Background information
- Also known as: Lovin' Sam from Down in 'Bam, Lovin' Sam Theard, Spo-Dee-O-Dee, Sam Tarpley
- Born: Samuel F. Theard October 10, 1904 New Orleans, Louisiana, U.S.
- Died: December 7, 1982 (aged 78) Los Angeles
- Occupations: Singer, songwriter, comedian
- Years active: 1920s–1970s

= Sam Theard =

American singer, songwriter, actor, and comedian

Samuel F. Theard (October 10, 1904 - December 7, 1982) was an American singer, songwriter, actor and comedian. He performed under the names Lovin' Sam F. Theard, Spo-Dee-O-Dee and others.

==Biography==
Theard was born in New Orleans, Louisiana. He started working with a circus in 1923, and began performing in theatres and nightclubs. His first recordings, as Lovin' Sam from Down in 'Bam, accompanied by Tampa Red and Cow Cow Davenport, date from 1929, when he recorded one of his best-known songs, "(I'll Be Glad When You're Dead) You Rascal You," for Brunswick Records. The song was covered by several artists.

He recorded for Brunswick from 1929 to 1931. In 1930, he also recorded for the Gennett label as Sam Tarpley, and for Decca in 1934 (backed by pianist Albert Ammons). In 1936, again for Decca, he recorded "New Rubbing on That Darned Old Thing," which would later be recorded by Grateful Dead as "The Rub." In 1937, he recorded "Spo-Dee-O-Dee" for Vocalion, and a watered-down version for Decca in 1940. His last recording as Lovin' Sam was for the Bluebird label in 1938.

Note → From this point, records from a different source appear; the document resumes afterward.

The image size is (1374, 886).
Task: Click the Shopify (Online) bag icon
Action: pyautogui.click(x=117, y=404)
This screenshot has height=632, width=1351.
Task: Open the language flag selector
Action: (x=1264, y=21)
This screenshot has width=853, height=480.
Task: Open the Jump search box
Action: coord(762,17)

Using the name Spo-Dee-O-Dee, Theard performed as a comedian at the Apollo Theater in Harlem during the 1930s and 1940s, and also recorded under that name in 1941. Another well-known song, cowritten in 1942 with Louis Jordan but credited to Jordan's wife Fleecie Moore, was "Let the Good Times Roll", which became a hit several years later when Louis Jordan and His Tympany Five recorded it in 1946, one of many Theard compositions recorded by Jordan. Theard would later appear in Jordan's film Caldonia.

Along with Rudy Toombs, Theard wrote "Hard Ridin' Mama," which was recorded by Wynonie Harris in 1947. He also sang on records recorded by Tiny Parham and trumpeter Hot Lips Page, possibly on Page's "The Egg or the Hen" (1949), a song that Theard may also have cowritten. In 1950, he cowrote, and recorded with Hal Singer for Mercury Records, "Rock Around the Clock." The song was different from, but partly inspired, the later song recorded by Bill Haley. Theard cowrote several other songs, including "I've Been Around" with Henry Glover and, with pianist Teddy Brannon, "If You See My Baby," recorded by Count Basie in 1950. "Stormy Night Blues", cowritten with Henry Glover and Teddy Brannon, was recorded by Wynonie Harris in 1950. The following year, Eddie "Cleanhead" Vinson recorded "Home Boy," cowritten with Brannon and Roy Eldridge, who also recorded another Heard-Brannon composition, "Baby, What's the Matter with You?"

In the last decade of his life, Theard appeared in episodes of several television shows, including Sanford and Son and Little House on the Prairie. He died at St. Vincent Medical Center in Los Angeles in 1982 at the age of 78 from complications from a stroke.